Football Career Over for Michigan RB Run Over by Forklift

Michigan RB Drake Johnson (Photo via Michigan 247Sports)

A University of Michigan football player who was accidentally run over by a forklift during a spring practice session last year has decided to call it quits.

Senior running back Drake Johnson said he fully recovered from injuries he suffered in the incident, which occurred last April, but lingering hamstring problems prompted him to quit football.

Freak Forklift Accident

Johnson made national headlines after he was run over by a forklift while stretching at Michigan’s indoor practice facility in Ann Arbor on April 13, 2016. Matt Johnson, the operator of the forklift, who had been using his vehicle to move a large cabinet, said he felt a bump and thought he ran over a starting block.

But when the driver looked down, he saw Johnson rolling out from underneath his forklift.

Johnson was wearing headphones while he stretched and apparently did not see the forklift approaching him, according to the Twitter account of Derick Hutchinson, the U of M beat reporter for Graham Media Group.

Johnson was transported to the University of Michigan Health system for treatment, according to local news reports.

‘Blue-Twisted Steel’

Immediately after the incident, Wolverine head football coach Jim Harbaugh said Johnson was fortunate that his injuries weren’t more severe.

“He’s doing well,” Harbaugh told Nick Baumgardner, U of M beat reporter for MLive Media Group, who posted the quote on his Twitter account. “I can tell you this: It would’ve killed a lesser man.

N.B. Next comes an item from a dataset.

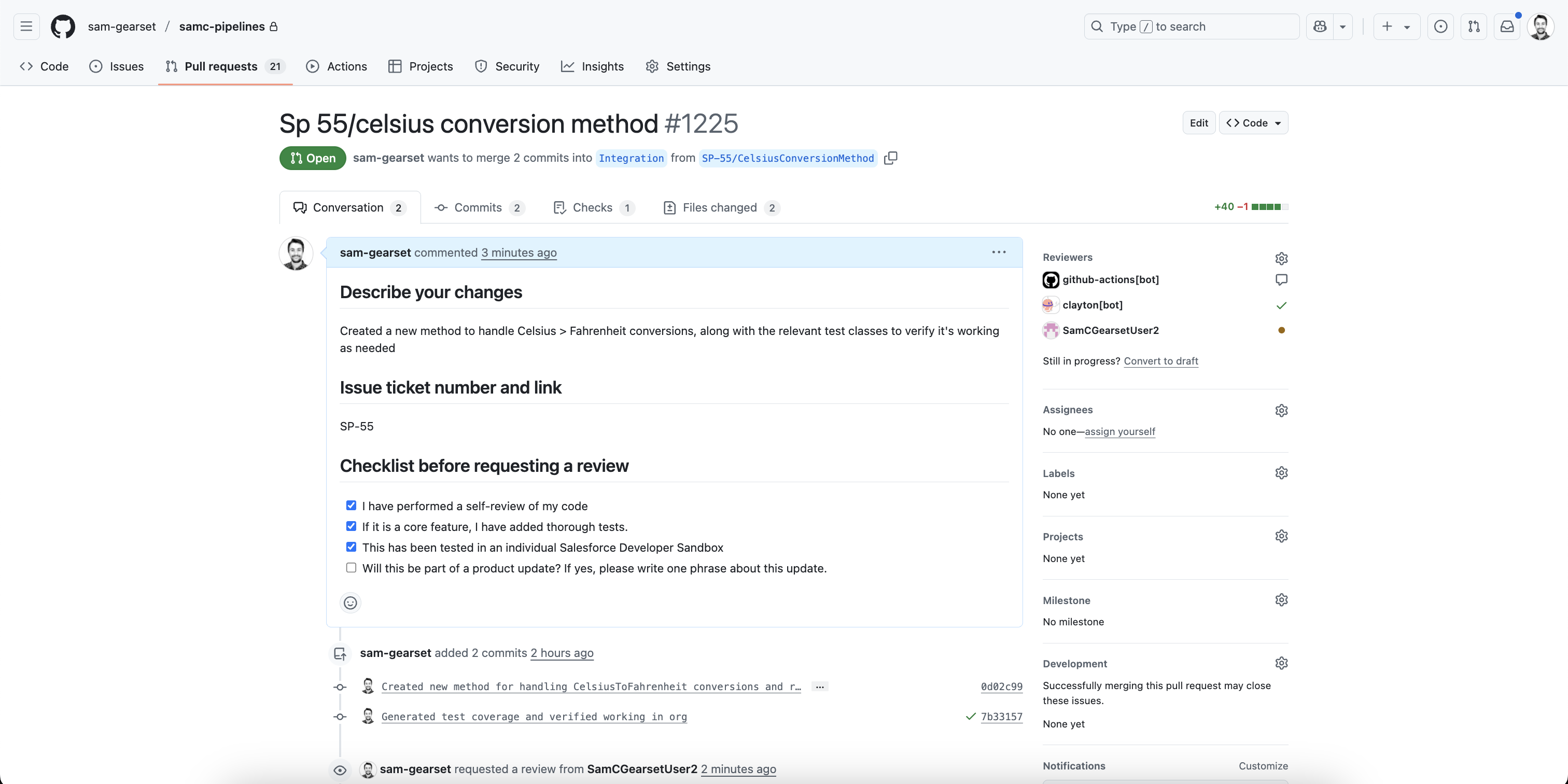The image size is (1568, 784).
Task: Open the Copilot icon in the header
Action: pos(1319,26)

He is blue-twisted steel.”

“I’m not a doctor, but talking to him it’ll be a week or two or three at most,” Harbaugh added. “It’s a miracle, right up there with Easter.”

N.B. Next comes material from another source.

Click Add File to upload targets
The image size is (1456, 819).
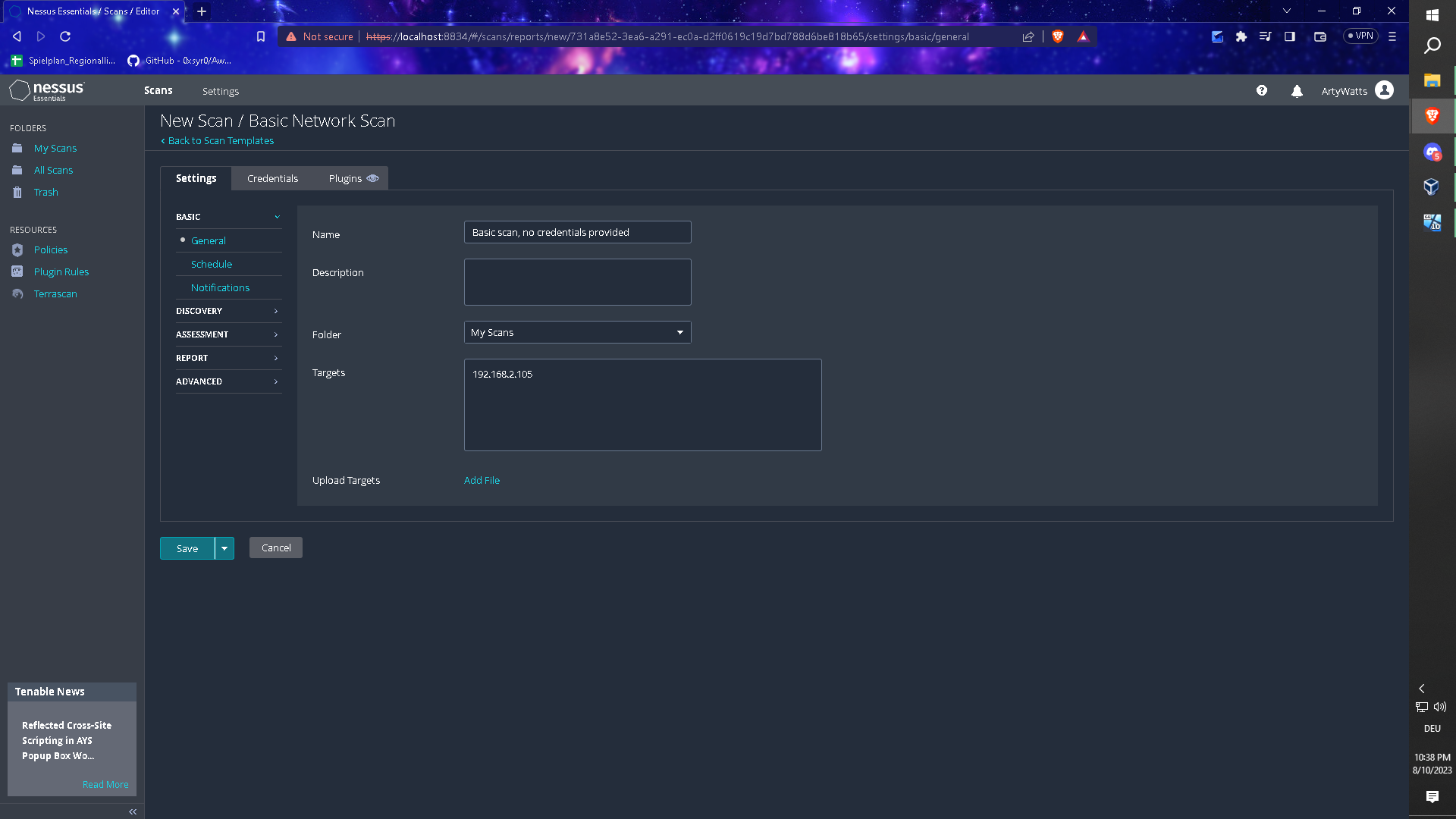[482, 480]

Nagging Injuries Force Player to Quit Football

It was Harbaugh who made the announcement that Johnson was quitting the team.

“He’s not going to continue in football,” Harbaugh told the Detroit Free Press. “Doesn’t think he’s able to. Medically, emotionally. Just hasn’t been able to do it at the level that it needs to be done in his opinion, and he’s not going to participate in football going forward.”

At the time of the accident, Johnson, a native of Ann Arbor, had been the No. 2 running back behind De’Veon Smith. In 2014, he gained a career-high 361 rushing yards, but last season was limited to just 271 yards and four touchdowns on 54 carries. He also caught six passes for 96 yards and two touchdowns, including two scores during the most recent Citrus Bowl, in which the Wolverines defeated the University of Florida 41 to 7.

But he already had torn the ACL in his left knee twice during his Michigan career, one injury at the start of the 2013 season and one at the end of the 2014 season.

Johnson said after the accident on his Twitter feed that he felt fortunate.

“All I can say is thank God,” he wrote.